Under the deal, Novartis will pay an initial $5m (£3m) to sell Sativex in Australia, New Zealand, Asia, the Middle East and Africa. GW is also potentially in line for $28.75m of milestone payments as well as royalties on sales.
Sativex treats muscle spasms in MS patients and GW is also trialing its use for cancer sufferers. The drug was launched in Britain last year, with the cannabis used in the drug grown at secret locations in the English countryside.
Agreeing a deal with Novartis allows GW to take the drug into emerging markets. Analysts said GW “could not have asked for a better partner in these regions” than the Swiss major.
Justin Gover, GW’s managing director, said: “We are delighted to have entered into this agreement with Novartis.

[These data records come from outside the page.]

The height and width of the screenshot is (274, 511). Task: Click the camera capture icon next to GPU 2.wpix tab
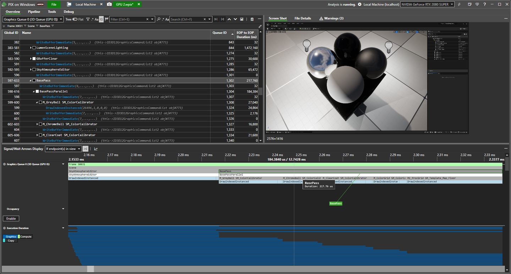[109, 4]
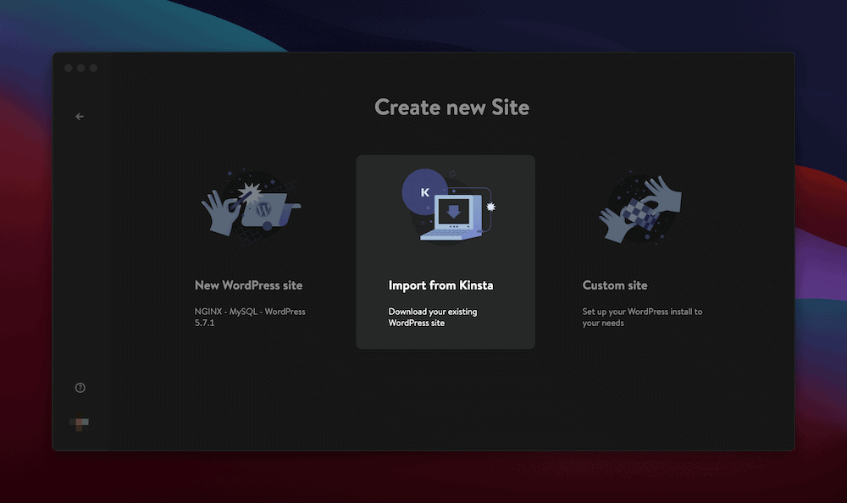This screenshot has height=503, width=847.
Task: Click the highlighted center card panel
Action: tap(446, 251)
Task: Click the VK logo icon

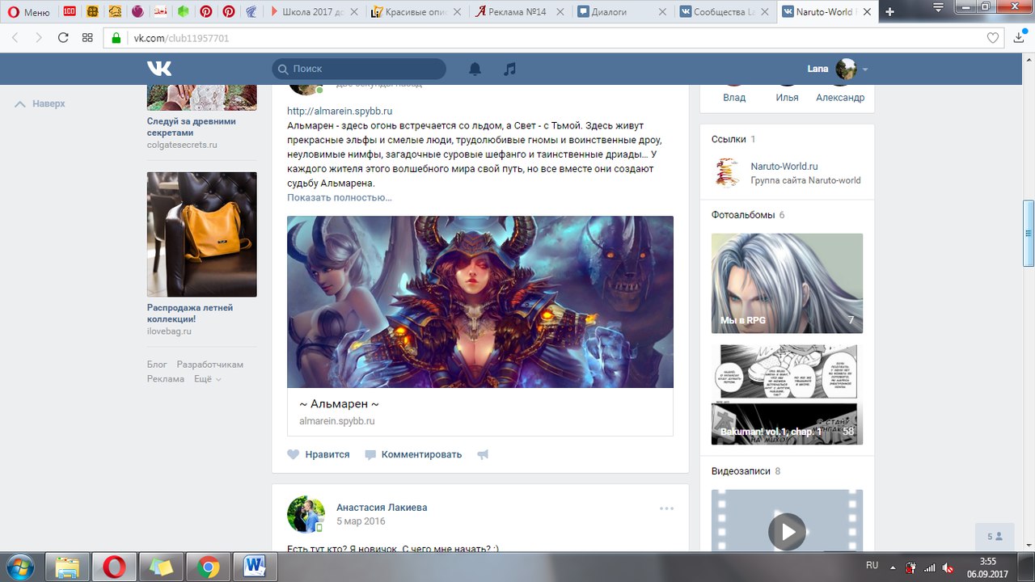Action: (158, 69)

As one of the world’s leading pharmaceutical companies with a strategic focus in both MS and oncology, Novartis represents an excellent commercial partner for Sativex in these important and growing international markets.”

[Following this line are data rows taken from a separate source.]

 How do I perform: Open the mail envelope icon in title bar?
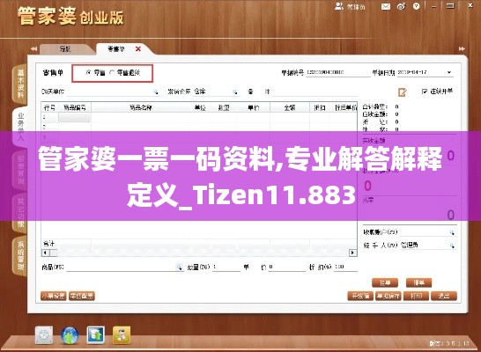tap(386, 6)
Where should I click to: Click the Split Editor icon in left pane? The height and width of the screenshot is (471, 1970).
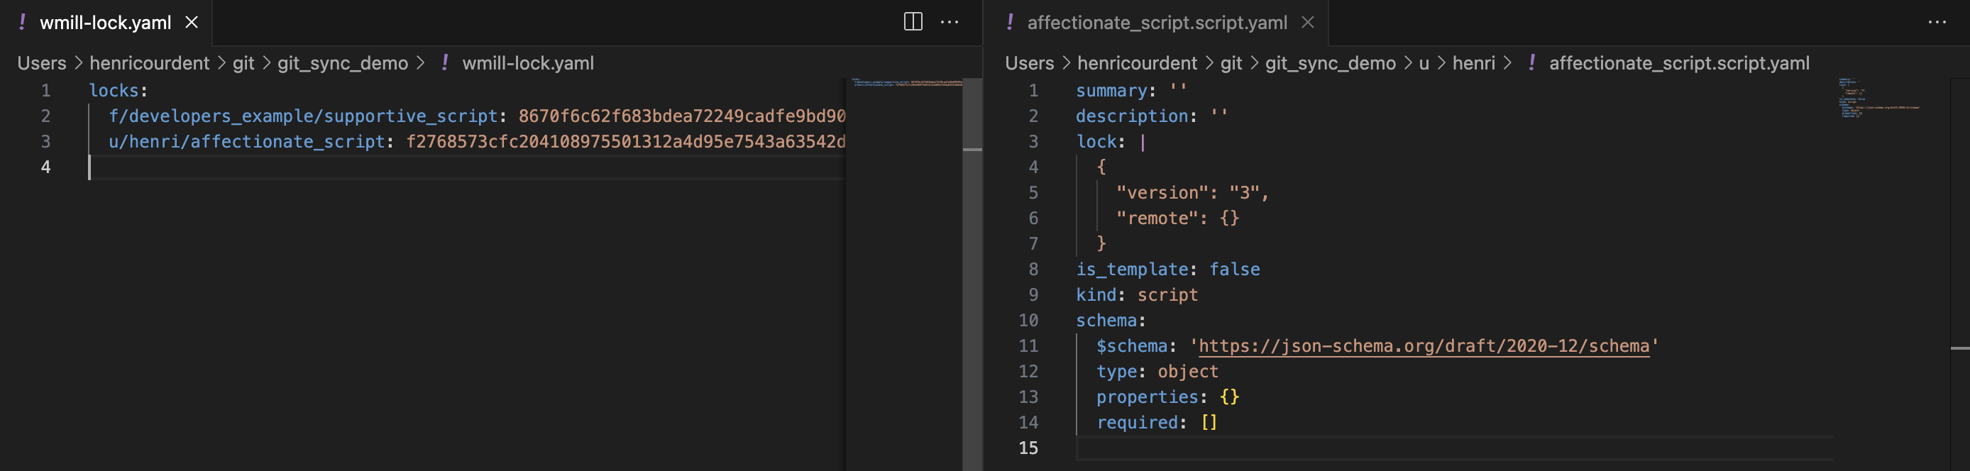coord(912,22)
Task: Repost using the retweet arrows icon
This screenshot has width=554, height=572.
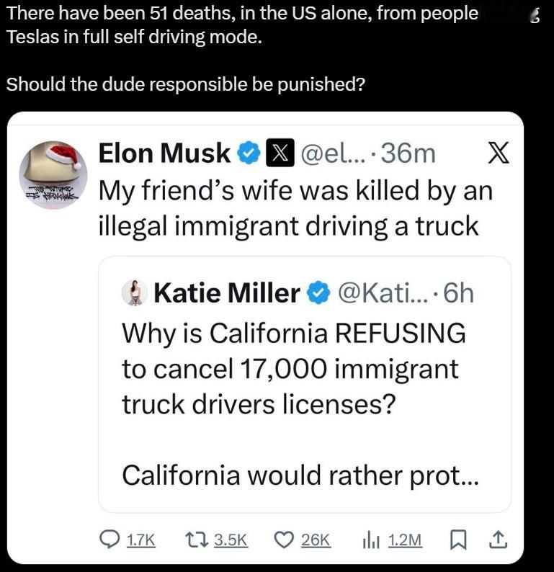Action: click(x=195, y=540)
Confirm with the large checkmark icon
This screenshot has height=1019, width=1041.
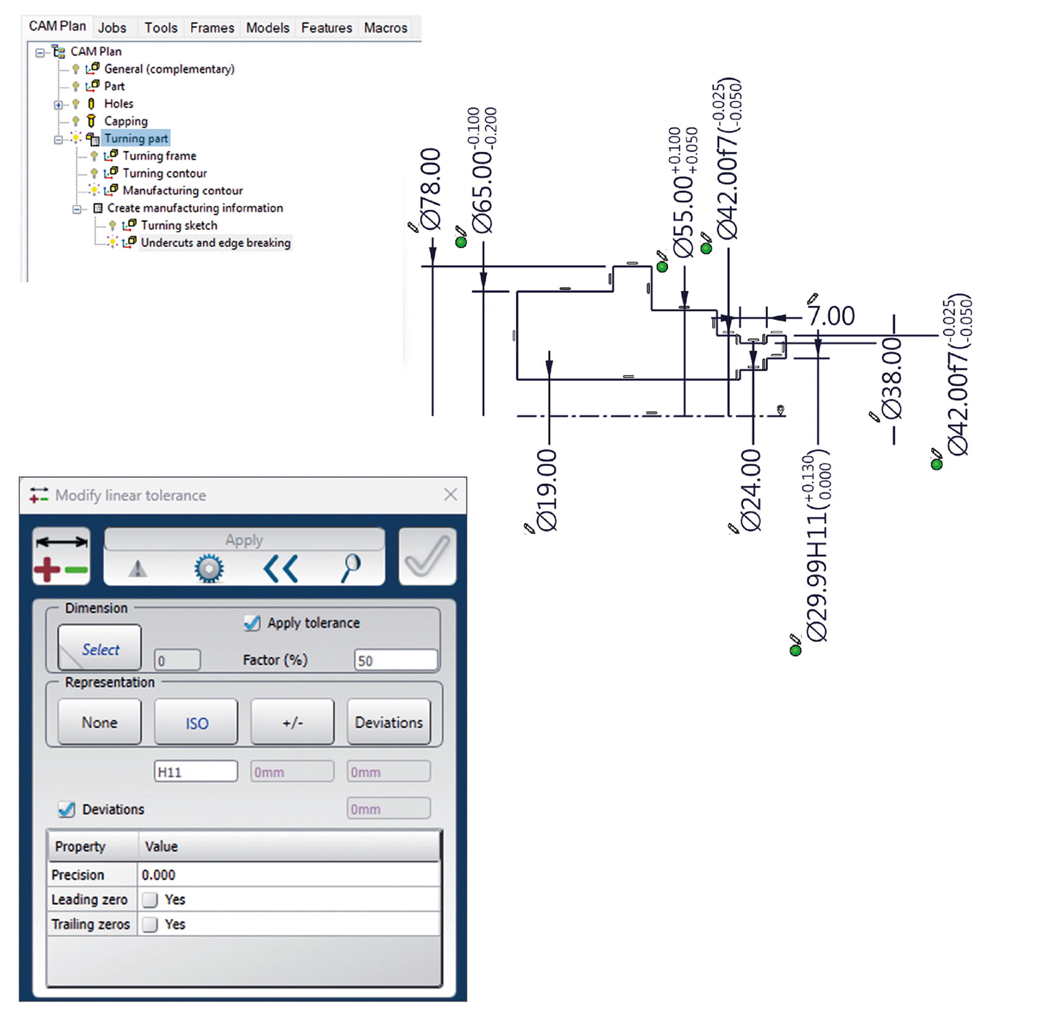[427, 556]
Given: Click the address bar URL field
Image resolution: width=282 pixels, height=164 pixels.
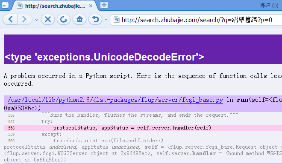Looking at the screenshot, I should click(197, 20).
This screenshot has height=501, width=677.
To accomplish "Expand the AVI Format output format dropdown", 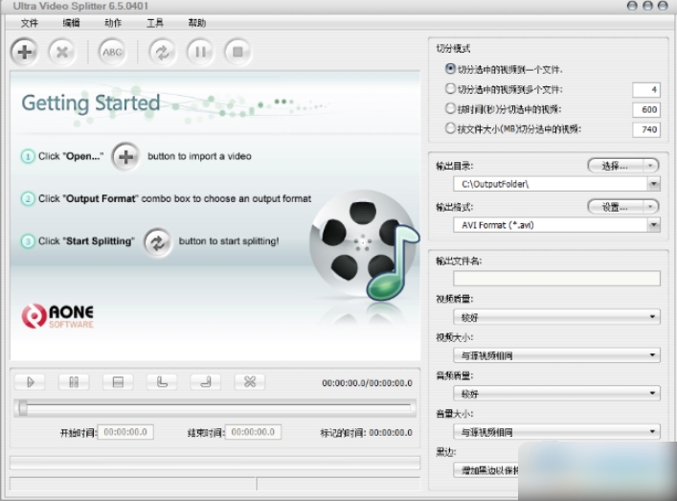I will (x=653, y=225).
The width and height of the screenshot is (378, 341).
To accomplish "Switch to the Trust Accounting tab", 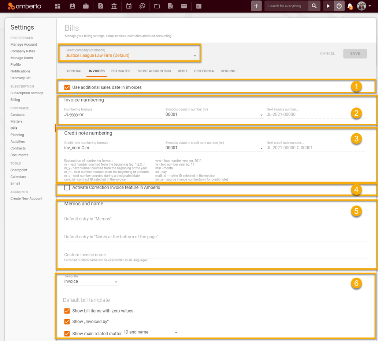I will 154,71.
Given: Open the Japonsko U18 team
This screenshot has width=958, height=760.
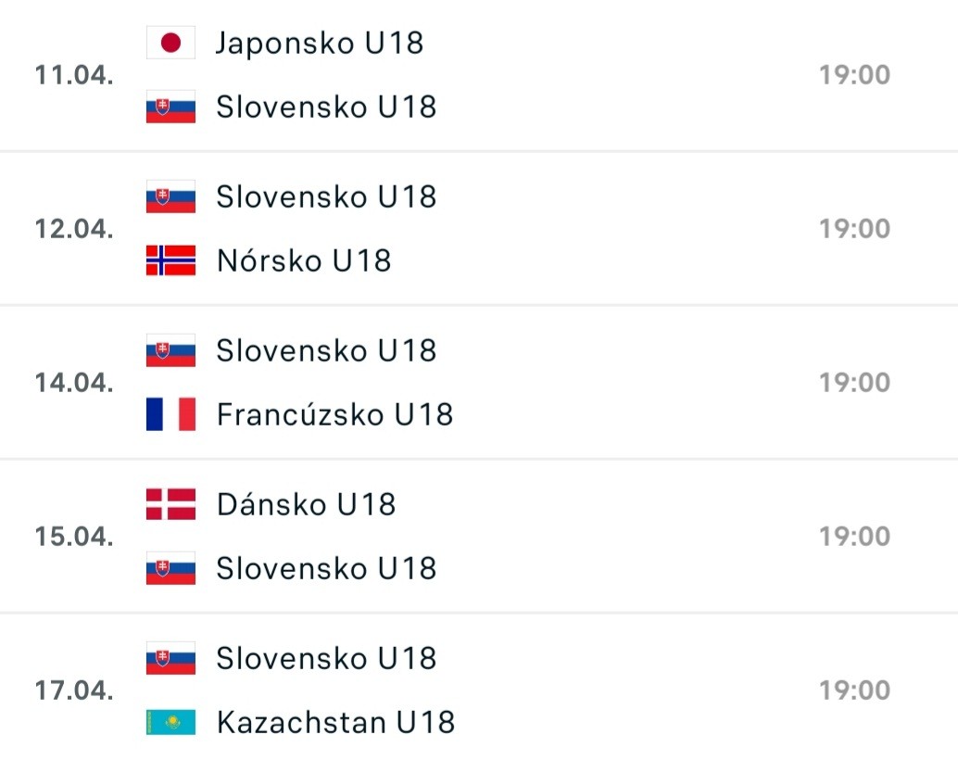Looking at the screenshot, I should (320, 44).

GW has already struck similar licensing agreements to sell Sativex in other parts of the world, including Otsuka Pharmaceutical in the US, and Bayer in the UK.
GW shares rose by 11.95 to 107.45p on Monday.
Shawn Manning, analyst at Singer Capital Markets, said: “Successful commercialisation of Sativex is a key driver for GW Pharma, given our view that this is the key factor that will drive the potential for sustainable profitability going forwards.”